Death Row Inmate’s Death May Solve Several Unsolved Slayings
CHICAGO (AP) _ Carmen Pauli hopes the death of a suspected serial killer will allow others to finally explain her son’s 1983 slaying and help her accept his brutal demise.
″Up to this up time, I have not been able to cry for my son or grieve in the proper way because it just doesn’t go away. Maybe now it will go away,″ Pauli said Monday.
Larry Eyler, 41, died of AIDS Sunday on death row at the Pontiac Correctional Center. Police suspected him in the slayings of at least 20 Midwestern men, including Pauli’s 28-year-old son, Ralph Calise, who was found in a field with 19 stab wounds.
A murder charge against Eyler was eventually dropped after a judge said evidence was obtained illegally and could not be used. Authorities say they still believe he was Calise’s killer.
Eyler’s attorney, Kathleen Zellner, scheduled a Tuesday news conference to discuss his crimes. Pauli and relatives of at least one other potential Eyler victim planned to attend.

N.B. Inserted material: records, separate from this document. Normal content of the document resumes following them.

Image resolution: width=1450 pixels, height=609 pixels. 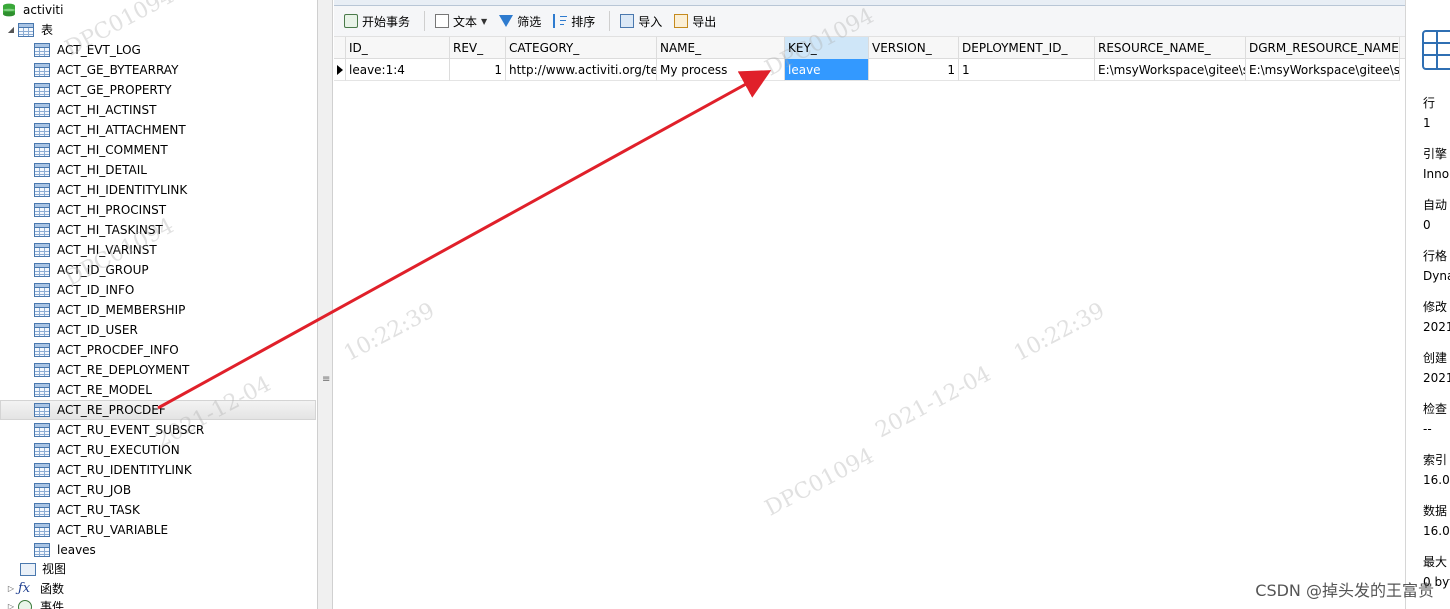 What do you see at coordinates (106, 70) in the screenshot?
I see `tree-table-item: ACT_GE_BYTEARRAY` at bounding box center [106, 70].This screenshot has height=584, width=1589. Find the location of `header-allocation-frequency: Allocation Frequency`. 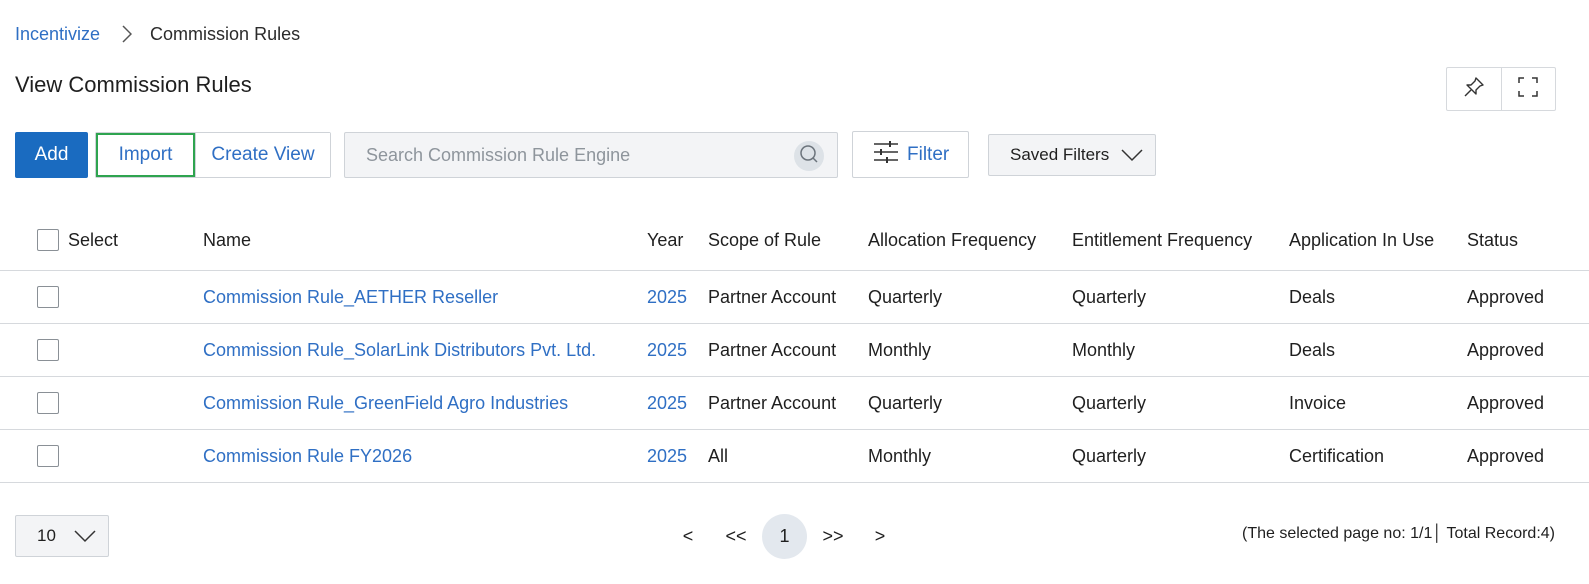

header-allocation-frequency: Allocation Frequency is located at coordinates (952, 240).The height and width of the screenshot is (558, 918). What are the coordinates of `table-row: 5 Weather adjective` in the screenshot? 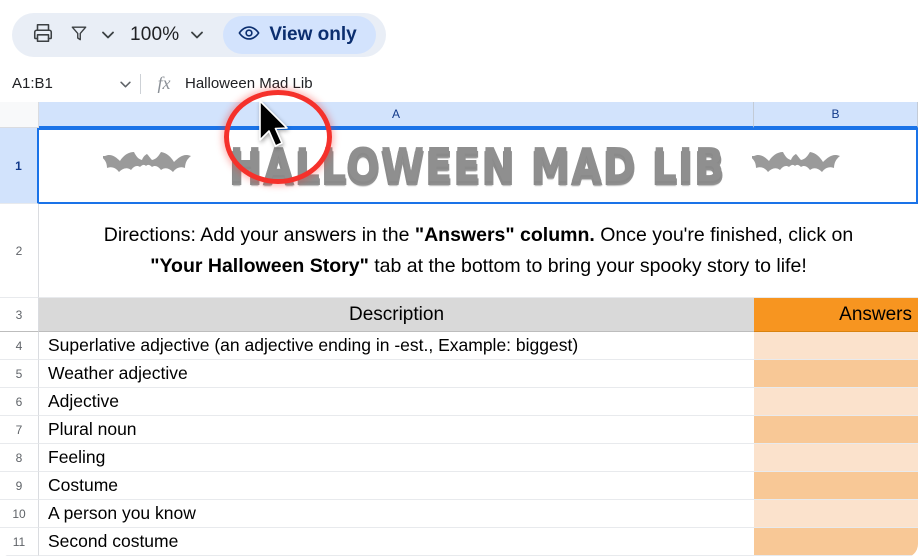 It's located at (459, 374).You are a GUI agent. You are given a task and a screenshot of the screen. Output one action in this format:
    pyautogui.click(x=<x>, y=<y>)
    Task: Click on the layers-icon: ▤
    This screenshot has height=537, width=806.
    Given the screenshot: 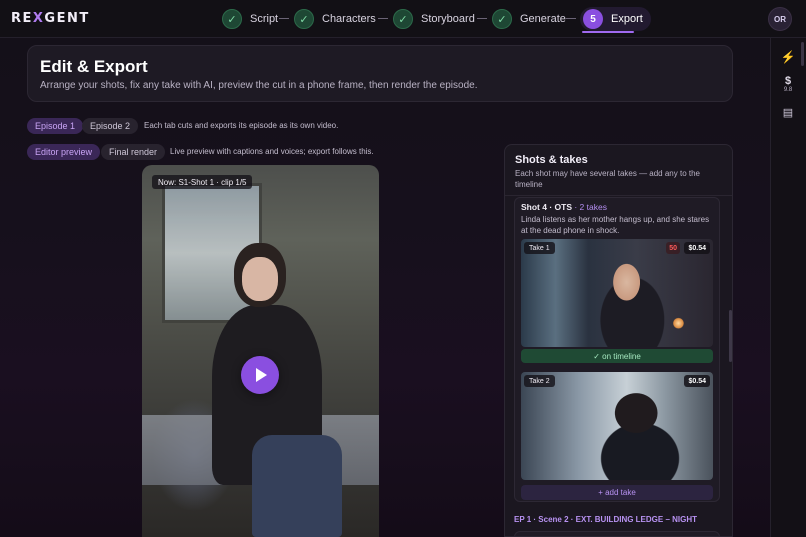 What is the action you would take?
    pyautogui.click(x=788, y=112)
    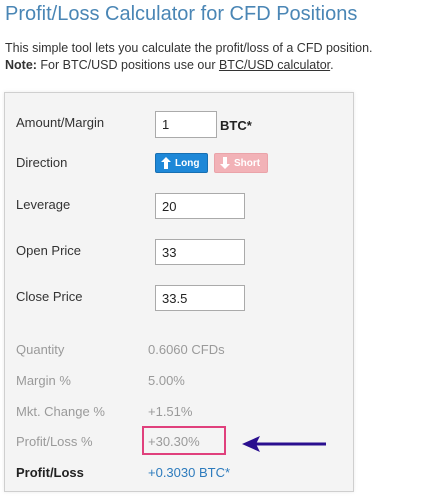 This screenshot has height=500, width=423. I want to click on btc-usd-calculator-link: BTC/USD calculator, so click(274, 65).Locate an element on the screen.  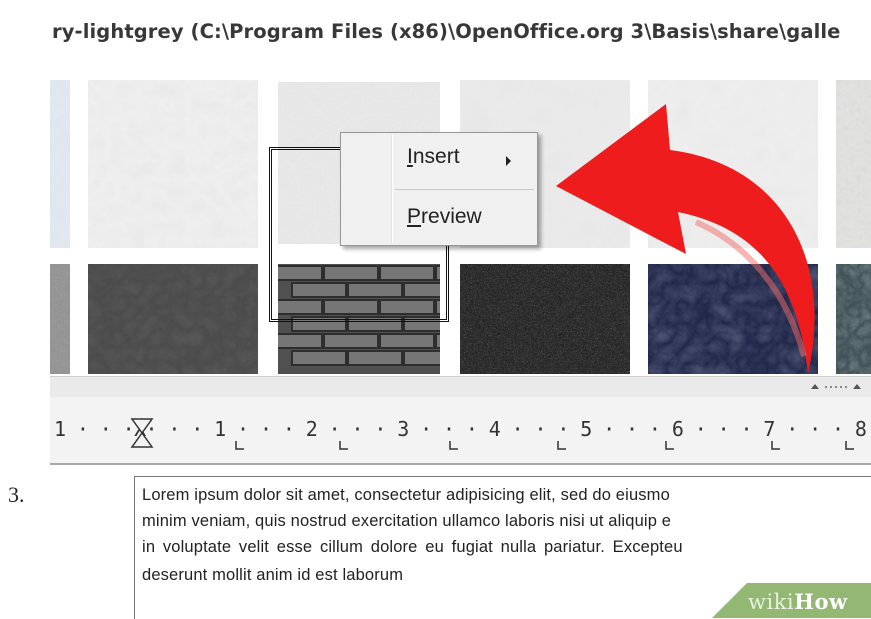
gallery-tile-texture-grey-granite is located at coordinates (60, 319).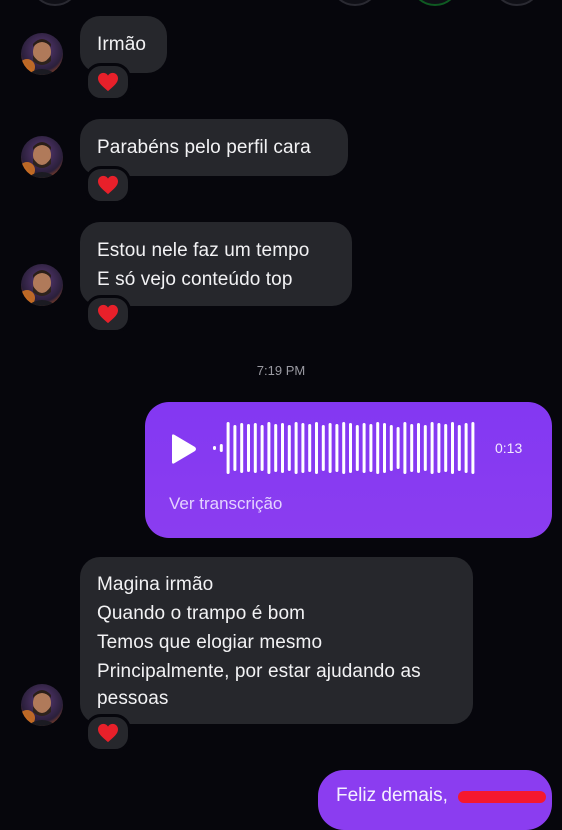  I want to click on outgoing-message-bubble: Feliz demais,, so click(435, 800).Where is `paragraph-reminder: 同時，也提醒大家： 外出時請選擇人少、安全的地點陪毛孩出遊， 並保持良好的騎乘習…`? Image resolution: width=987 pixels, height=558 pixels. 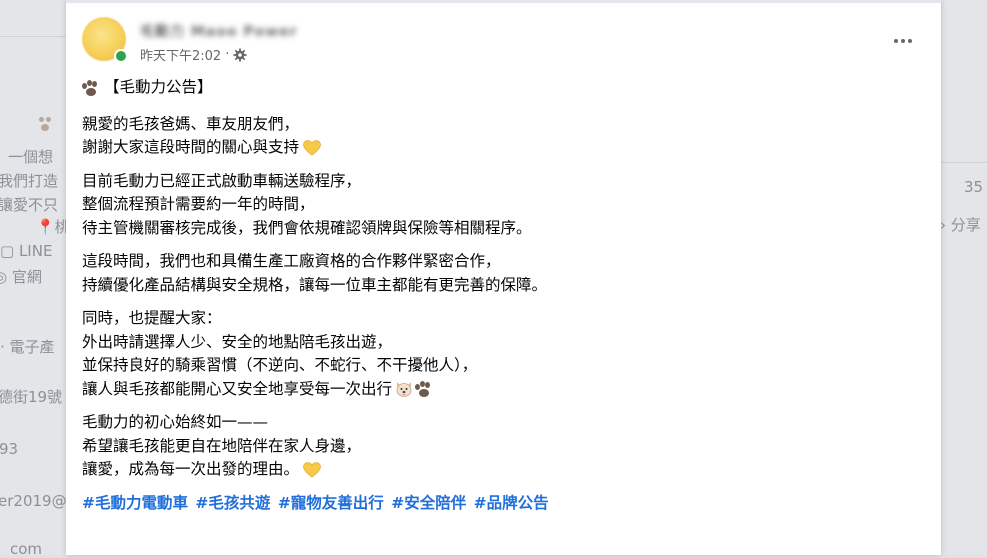
paragraph-reminder: 同時，也提醒大家： 外出時請選擇人少、安全的地點陪毛孩出遊， 並保持良好的騎乘習… is located at coordinates (502, 354).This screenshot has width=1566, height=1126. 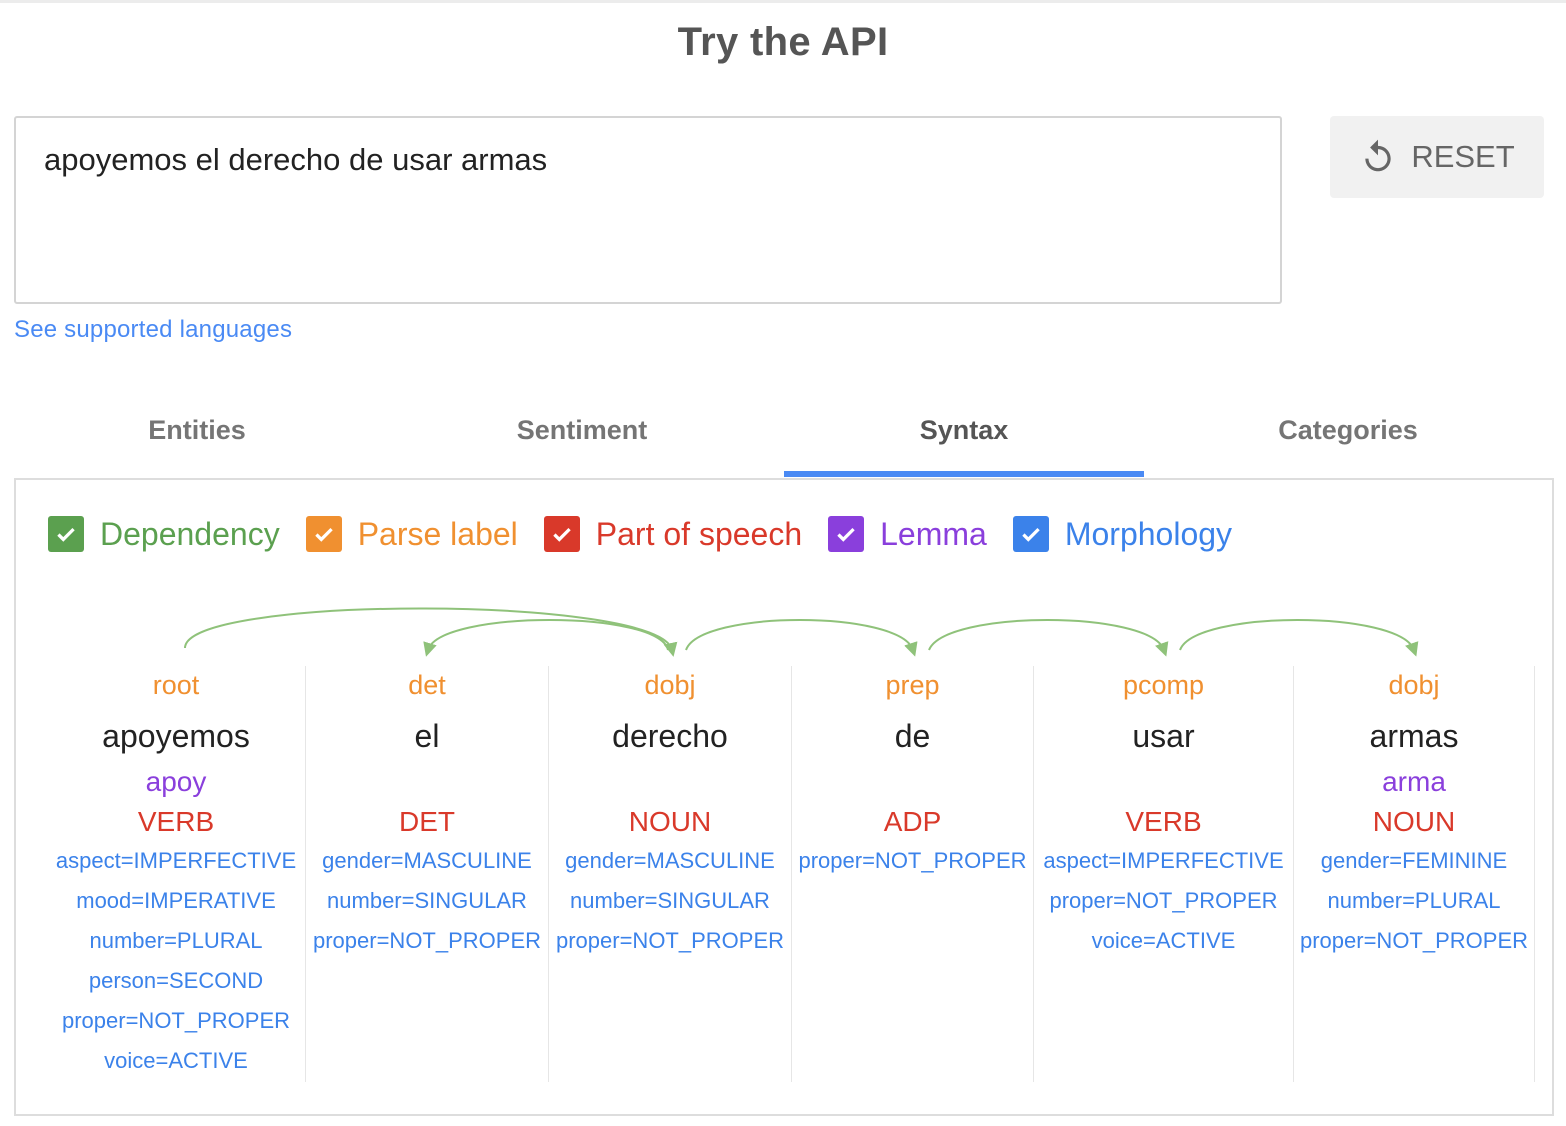 I want to click on legend-lemma: Lemma, so click(x=908, y=534).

Lake County Sheriff’s Detective Dan Colin said Zellner told him she would confirm Eyler’s involvement in Calise’s death. Colin said authorities hope Zellner will help them close the books on three other unsolved slayings.
Eyler was sentenced to death for the 1984 slaying of 15-year-old prostitute Daniel Bridges, whose dismembered body was found in trash bags near Eyler’s Chicago home. Eyler also pleaded guilty in 1990 to participating in the 1982 stabbing death of Stephen Agan in Terre Haute, Ind., and was sentenced to a 60-year prison term.
Eyler denied killing Bridges, but offered in 1991 to confess to 20 murders in Indiana and Illinois in exchange for commuting his death sentence to life in prison. The offer was rejected.